Task goal:
Edit the lines starting at the one containing "Screen dimensions: 602x345" and ending at the one containing "Action: 7,6" so that "help icon" becomes "info icon", with everything else unchanged and the pictures omitted.

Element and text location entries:

□ □ □ □ □ □ □

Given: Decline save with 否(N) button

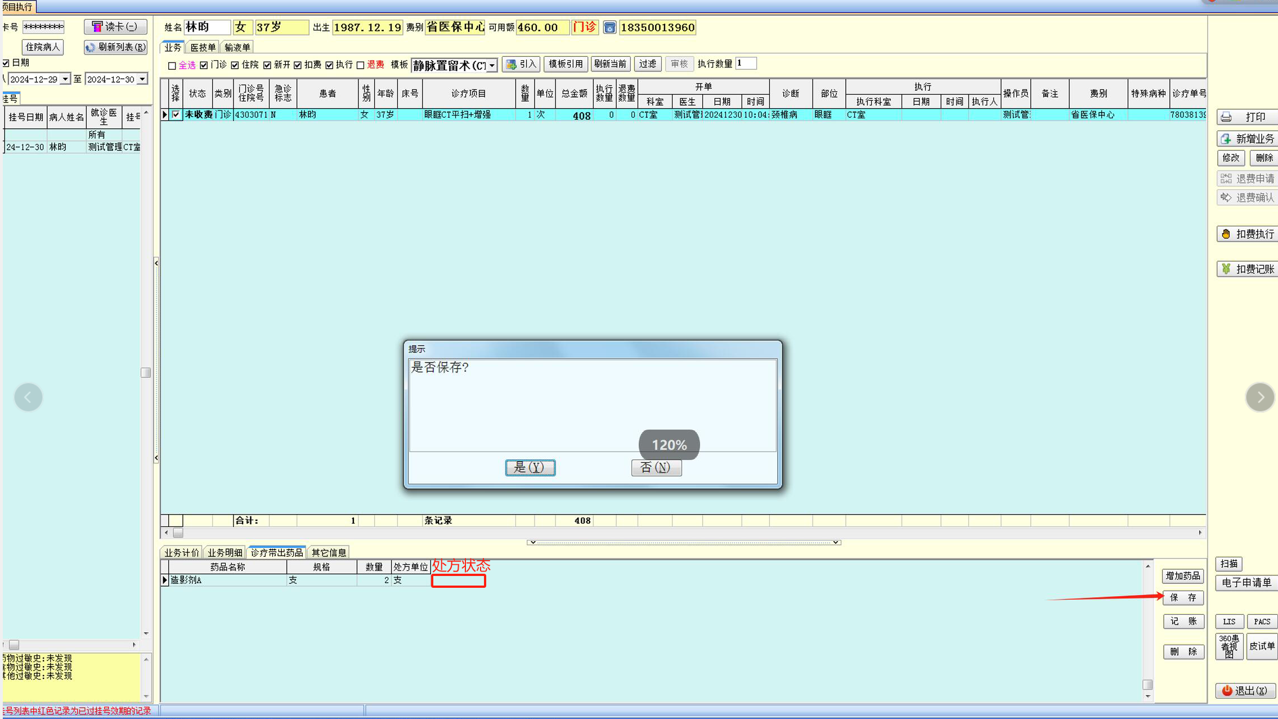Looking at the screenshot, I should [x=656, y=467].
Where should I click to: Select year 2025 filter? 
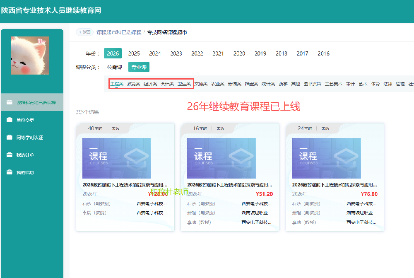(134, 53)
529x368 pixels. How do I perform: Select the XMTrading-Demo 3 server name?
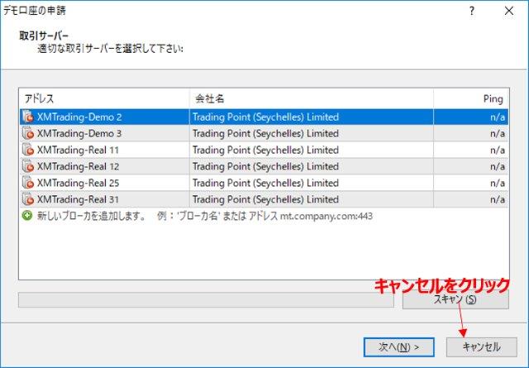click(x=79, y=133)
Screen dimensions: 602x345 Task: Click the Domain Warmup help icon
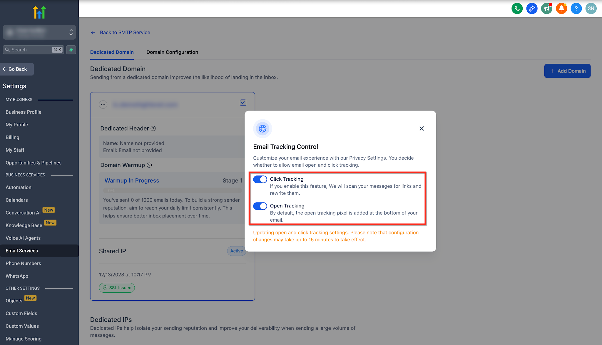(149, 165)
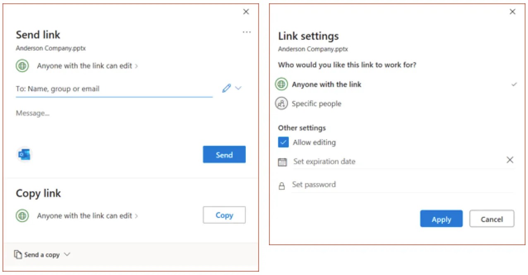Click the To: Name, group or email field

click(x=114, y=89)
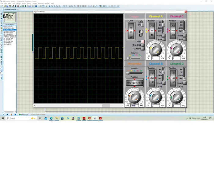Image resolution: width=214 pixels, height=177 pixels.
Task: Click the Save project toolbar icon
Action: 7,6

□ □ □ □ □ □ □

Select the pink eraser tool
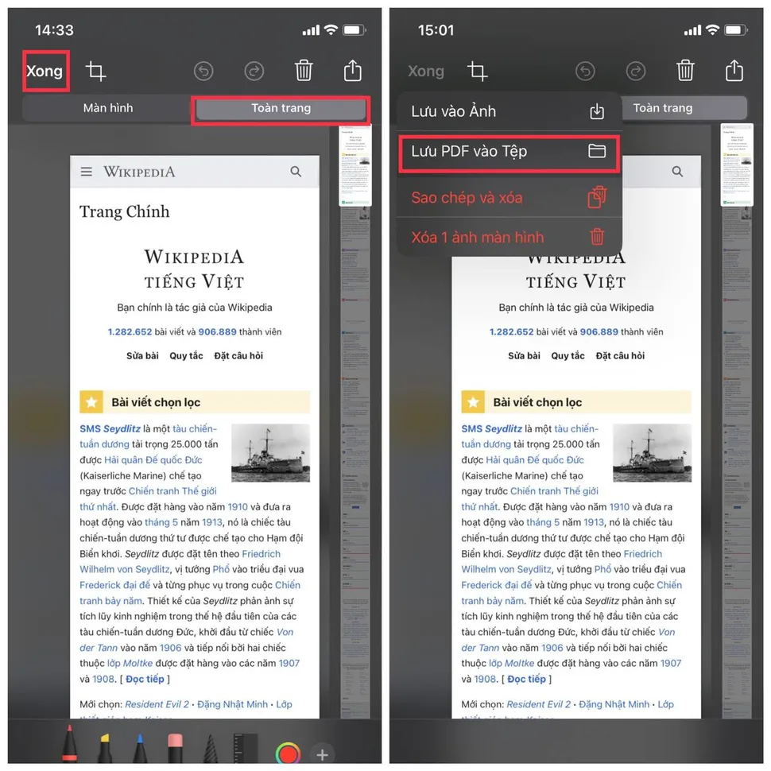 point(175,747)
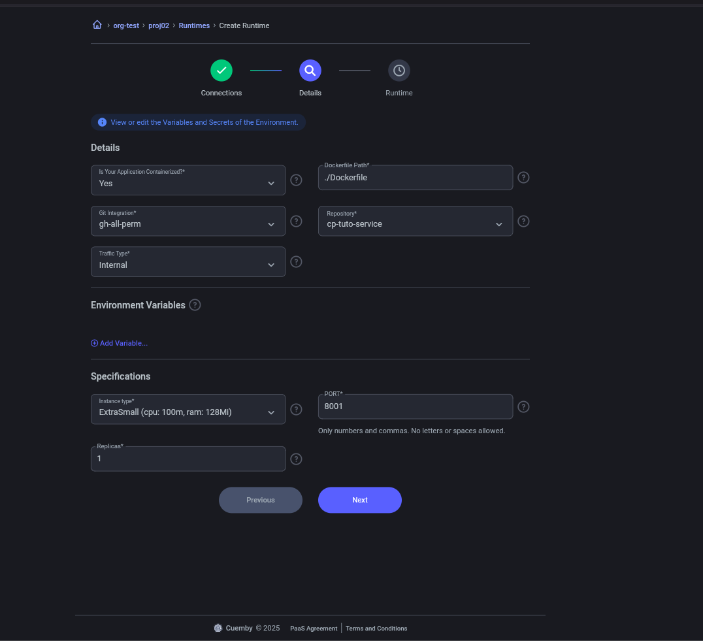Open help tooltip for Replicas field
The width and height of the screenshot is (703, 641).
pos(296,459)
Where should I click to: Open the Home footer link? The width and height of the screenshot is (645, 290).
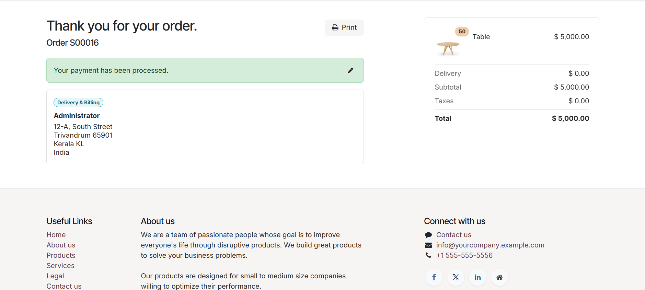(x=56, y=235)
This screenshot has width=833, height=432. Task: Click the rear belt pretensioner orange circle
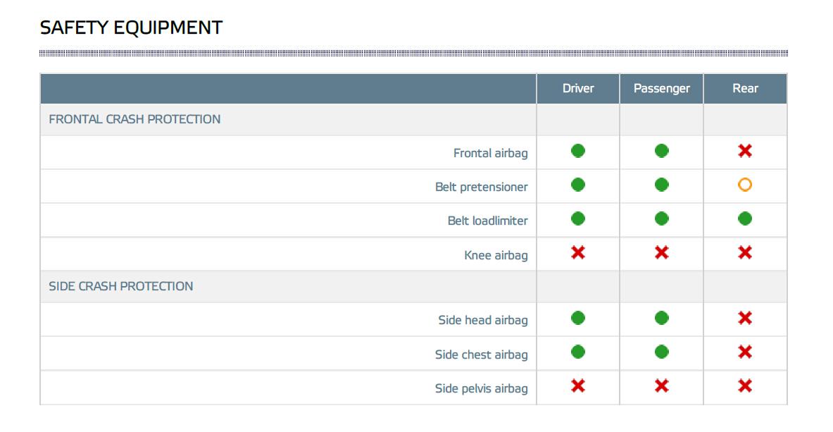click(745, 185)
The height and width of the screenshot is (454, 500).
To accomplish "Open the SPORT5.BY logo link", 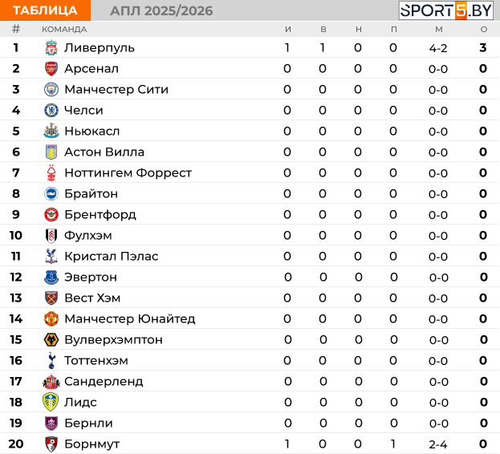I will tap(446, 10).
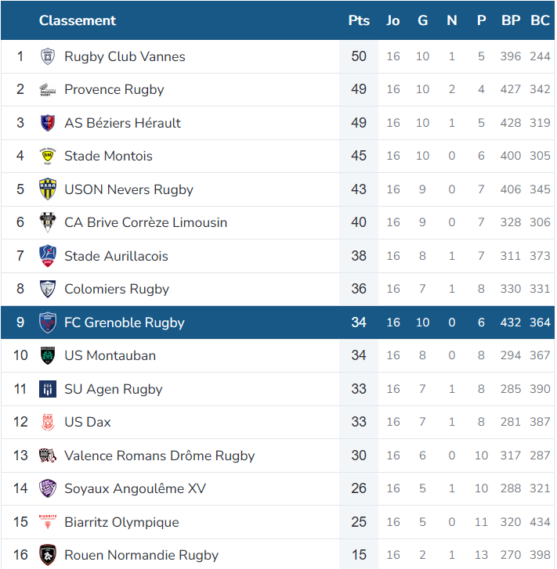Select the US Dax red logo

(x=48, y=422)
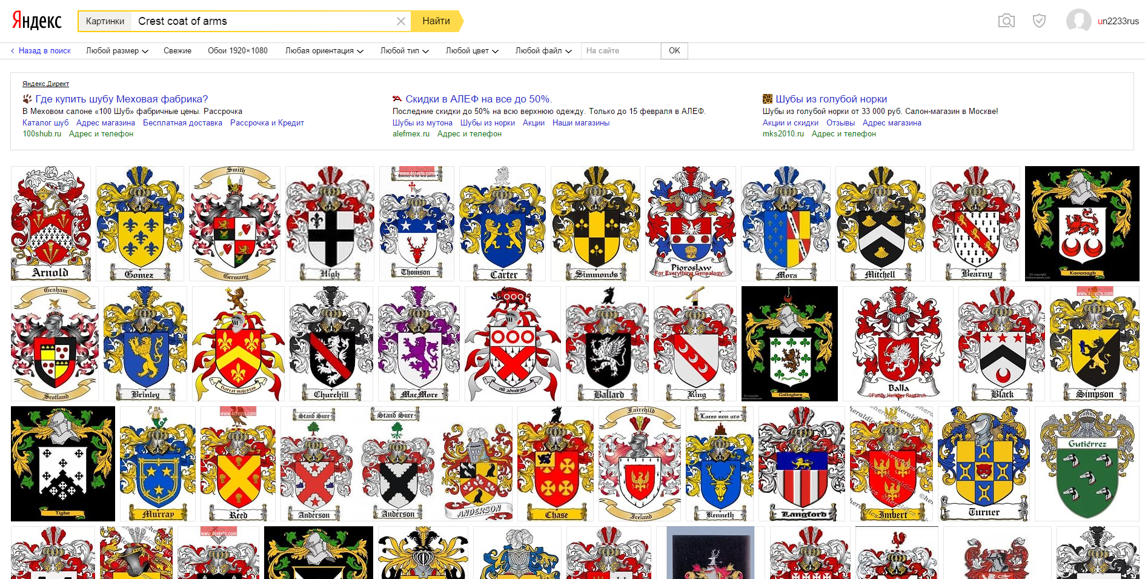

□ □ □ □ □ □ □

Response:
Screen dimensions: 602x345 Task: Click the Domain Warmup info icon
(149, 165)
Click the To: Name, group or email field

click(x=114, y=89)
Image resolution: width=214 pixels, height=177 pixels.
Task: Click the Save project toolbar icon
Action: 7,6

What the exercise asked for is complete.